While not confirmed by the developers, Google would likely be acting as all three of these actors, with the website probably coming from a Google search, the browser being Chrome and the server belonging to Google.

End of the open web

But the draft has been met with widespread criticisms, with concerns centring around Google’s prominent role in the trust process, the impact it may have on new browsers and how it would affect the open internet as we know it today.

Cydia developer Jay Freeman told the Register that the Google proposal represented the “inevitable end-game of the web”.

“If websites are going to require ‘this is proven to be one of a small, trusted set of browsers, unmodified from their original behaviour – that we believe will, in fact, show our ads to a real user’, then the bar only goes up for building a new web browser,” Freeman said.

“I feel like there is something even bigger at stake: this takes away even more control over your computer.

“If Google does push this agenda, I thereby believe this would be one of the biggest attacks on not just the open web but on the basic freedom to run a general purpose computer we have so far seen: you can’t trust the browser on an ‘untrusted’ OS.”

Mozilla senior principal engineer for web platform Brian Grinstead commented on the GitHub draft, saying that it “contradicts our principles and vision for the web”.

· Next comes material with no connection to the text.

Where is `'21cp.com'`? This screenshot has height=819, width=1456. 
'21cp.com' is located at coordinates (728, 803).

“Detecting fraud and invalid traffic is a challenging problem that we’re interested in helping address,” Grinstead said in the comment.

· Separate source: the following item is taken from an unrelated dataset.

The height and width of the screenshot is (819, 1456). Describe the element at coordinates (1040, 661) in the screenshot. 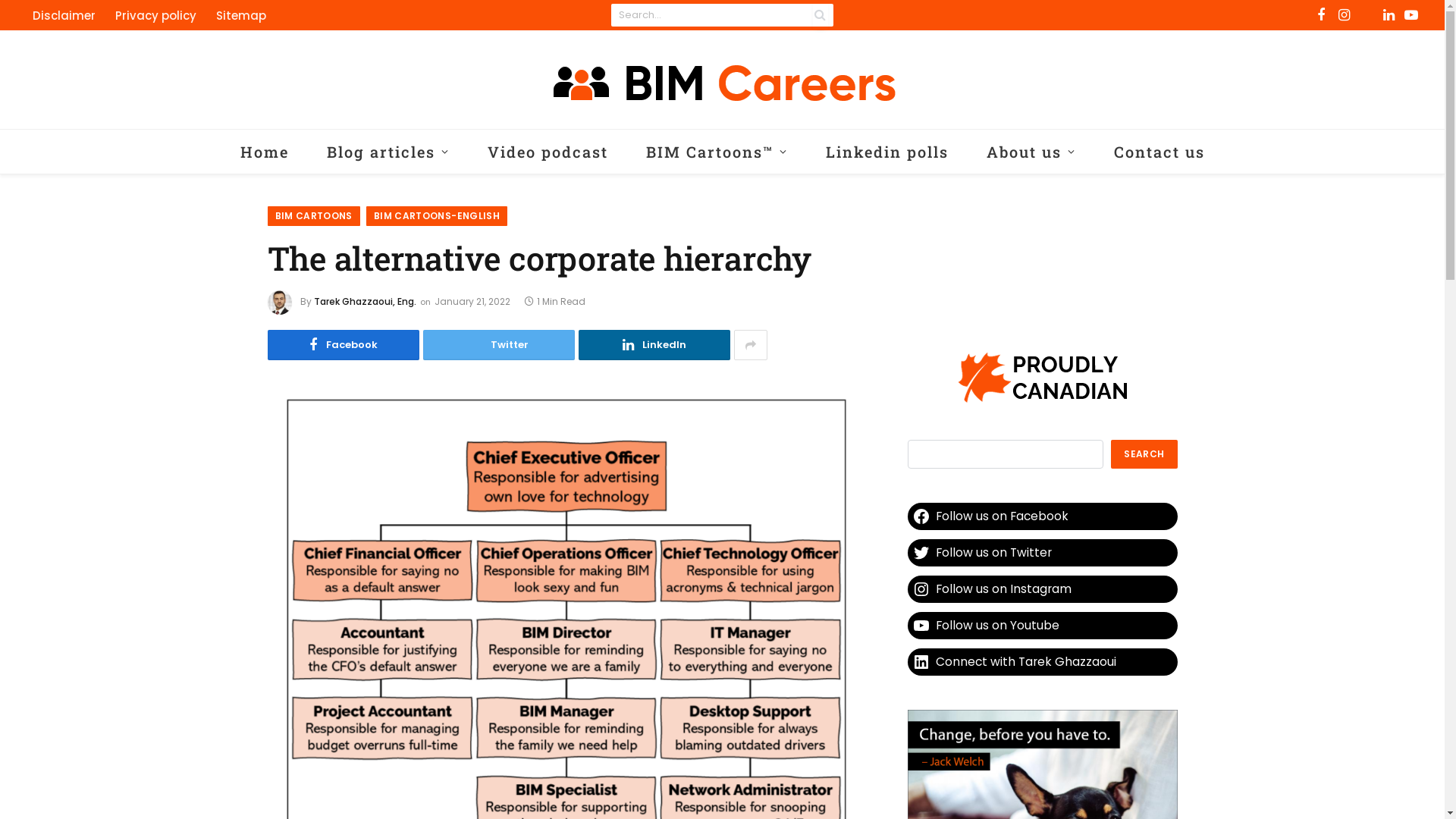

I see `'Connect with Tarek Ghazzaoui'` at that location.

“However, this proposal does not explain how it will make practical progress on the listed use cases, and there are clear downsides to adopting it.”

Other comments on GitHub went further, with one claiming that it is “absolutely unethical and against the open web”, while another asked: “have you ever stopped to consider that you’re the bad guys?”

Google published an intent to prototype notice for WEI in May, meaning it is planning to build the feature into Chrome for testing.

Google also recently announced a controversial new tool to replace tracking cookies. The Federated Learning of Cohorts was announced in 2021 as an alternative to intrusive third-party cookies, and would have tracked user’s browsing activity locally, analysed the data and created a cohort ID to give to advertisers.

This idea was canned early last year, with Google now moving onto a new proposal known as Topics. This would see the web browser learning about a user’s interests as they move across the internet, and keep data on this for three weeks. This data would be restricted to 300 topics, with the sites visited categorised into one of these.